If you filed your previous year’s taxes with the help of a CPA, they should also be able to send you estimates for this year’s payments. And if you’re paying estimated quarterly taxes for the first time, it can’t hurt to run your numbers by a CPA before submitting.
When are estimated taxes due?
As the name implies, estimated quarterly tax payments are due four times per year, on the 15th of April, June, September, and January (or the next business day if it’s a weekend or holiday).
Here are the 2022 estimated quarterly tax deadlines.
For the period Jan 1 to March 31: April 18
For the period April 1 to May 31: June 15
For the period June 1 to August 31: September 15
For the period September 1 to December 31: January 17 of the following year
It’s a good idea to set these due dates in your calendar at the start of every tax year.
Note: Due dates that fall on a weekend or a legal holiday are shifted to the next business day.
Getting ahead of your quarterly tax deadlines
Quarterly tax deadlines can creep up fast, leaving you feeling unprepared for a large payment to the IRS.
At the start of the tax year, Bench provides small businesses with quarterly tax vouchers for the upcoming year, so you’re never left guessing how much you’ll owe. To learn more about our quarterly tax support, including annual filing, view our small business tax services.
How to make estimated tax payments
Submitting your payment to the IRS is a breeze: just fill out form 1040-ES and mail it along with a check or money order to the IRS office closest to you.
You can also pay by credit card online or by phone via the IRS Payments Gateway.

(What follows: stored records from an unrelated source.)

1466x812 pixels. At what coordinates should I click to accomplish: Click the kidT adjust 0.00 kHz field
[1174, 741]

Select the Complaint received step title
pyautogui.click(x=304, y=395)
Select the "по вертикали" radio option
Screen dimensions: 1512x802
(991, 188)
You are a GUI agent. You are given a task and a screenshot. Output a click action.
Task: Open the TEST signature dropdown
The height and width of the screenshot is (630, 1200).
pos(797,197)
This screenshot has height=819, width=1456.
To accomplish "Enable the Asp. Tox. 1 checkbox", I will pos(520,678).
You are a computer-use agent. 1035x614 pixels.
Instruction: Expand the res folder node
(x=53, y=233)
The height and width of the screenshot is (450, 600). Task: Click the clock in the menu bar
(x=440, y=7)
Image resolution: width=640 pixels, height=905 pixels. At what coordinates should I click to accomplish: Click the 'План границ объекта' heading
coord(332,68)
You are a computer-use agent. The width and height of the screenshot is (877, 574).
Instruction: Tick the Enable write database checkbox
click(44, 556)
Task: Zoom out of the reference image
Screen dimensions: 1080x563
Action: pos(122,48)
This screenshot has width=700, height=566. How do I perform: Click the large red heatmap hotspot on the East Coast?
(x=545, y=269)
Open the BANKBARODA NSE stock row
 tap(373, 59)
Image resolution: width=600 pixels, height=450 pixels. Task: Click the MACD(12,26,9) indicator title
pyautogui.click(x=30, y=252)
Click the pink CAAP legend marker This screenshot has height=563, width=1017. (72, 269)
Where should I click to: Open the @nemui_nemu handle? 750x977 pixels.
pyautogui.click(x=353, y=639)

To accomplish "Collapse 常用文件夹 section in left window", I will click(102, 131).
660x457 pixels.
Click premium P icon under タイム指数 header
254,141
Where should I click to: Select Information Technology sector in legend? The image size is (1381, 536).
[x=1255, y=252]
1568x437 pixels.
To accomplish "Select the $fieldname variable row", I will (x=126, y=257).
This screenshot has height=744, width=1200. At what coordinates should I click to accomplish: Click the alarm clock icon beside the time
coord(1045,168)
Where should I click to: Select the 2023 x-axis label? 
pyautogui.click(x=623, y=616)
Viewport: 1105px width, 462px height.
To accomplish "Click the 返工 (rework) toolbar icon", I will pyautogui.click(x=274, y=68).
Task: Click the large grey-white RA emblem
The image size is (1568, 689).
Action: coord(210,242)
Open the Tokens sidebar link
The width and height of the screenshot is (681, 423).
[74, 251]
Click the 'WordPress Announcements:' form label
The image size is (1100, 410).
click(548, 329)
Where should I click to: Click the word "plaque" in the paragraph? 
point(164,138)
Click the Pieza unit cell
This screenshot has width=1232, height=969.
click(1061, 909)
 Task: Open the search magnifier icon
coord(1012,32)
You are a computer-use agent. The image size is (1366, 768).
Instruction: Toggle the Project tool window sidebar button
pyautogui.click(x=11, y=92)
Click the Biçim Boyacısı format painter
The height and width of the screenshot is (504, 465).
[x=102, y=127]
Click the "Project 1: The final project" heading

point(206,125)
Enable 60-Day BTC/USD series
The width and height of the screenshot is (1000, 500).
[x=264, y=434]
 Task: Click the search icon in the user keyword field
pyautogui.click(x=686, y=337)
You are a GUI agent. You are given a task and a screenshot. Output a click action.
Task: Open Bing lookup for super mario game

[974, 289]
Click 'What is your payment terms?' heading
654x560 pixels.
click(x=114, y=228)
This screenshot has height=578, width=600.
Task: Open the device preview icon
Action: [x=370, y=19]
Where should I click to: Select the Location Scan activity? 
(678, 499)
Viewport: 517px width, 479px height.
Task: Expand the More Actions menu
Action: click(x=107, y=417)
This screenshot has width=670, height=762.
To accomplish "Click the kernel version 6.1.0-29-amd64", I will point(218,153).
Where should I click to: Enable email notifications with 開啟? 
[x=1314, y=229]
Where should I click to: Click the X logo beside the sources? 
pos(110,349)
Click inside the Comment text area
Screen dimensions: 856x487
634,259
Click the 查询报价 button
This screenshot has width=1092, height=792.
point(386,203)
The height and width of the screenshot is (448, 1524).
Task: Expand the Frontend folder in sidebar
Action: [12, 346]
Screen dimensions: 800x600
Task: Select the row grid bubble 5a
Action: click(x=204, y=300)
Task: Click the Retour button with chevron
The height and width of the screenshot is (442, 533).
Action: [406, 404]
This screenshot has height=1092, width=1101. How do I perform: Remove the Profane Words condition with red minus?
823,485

For corporations, payments must be filed through the Electronic Federal Tax Payment System.
The pain of tax penalties
The IRS may impose penalties on quarterly tax payments for a few reasons:
Not paying on time
Not paying enough tax for the year
To avoid an overpayment or underpayment penalty, you can pay either at least 90% of this year’s tax bill, or pay the same amount (100%) as the taxes you owed the prior year, whichever is smaller.
The “safe harbor” rule of estimated tax payments
Paying 100% of the taxes you owed on last year’s federal tax return is sometimes referred to as the safe harbor rule. Even if your income grew this year, you will avoid penalties if you match the payments that you owed in the previous year (but you will still have to make up the additional tax payments).
One important caveat—if your annual income is more than $150,000 per year, then you’re required to pay 110% of what you paid in taxes last year.
Paying taxes four times a year won’t be the most fun thing you’ll do as an entrepreneur, but proper preparation, organized recordkeeping, and tax-ready books can help make it one of the most painless tasks. And when in doubt, a tax professional can help you figure out your estimated tax payments to remove the guesswork.
Note: This guide only covers federal taxes. If you live in a state that charges income tax, you may also need to set up quarterly state tax payments.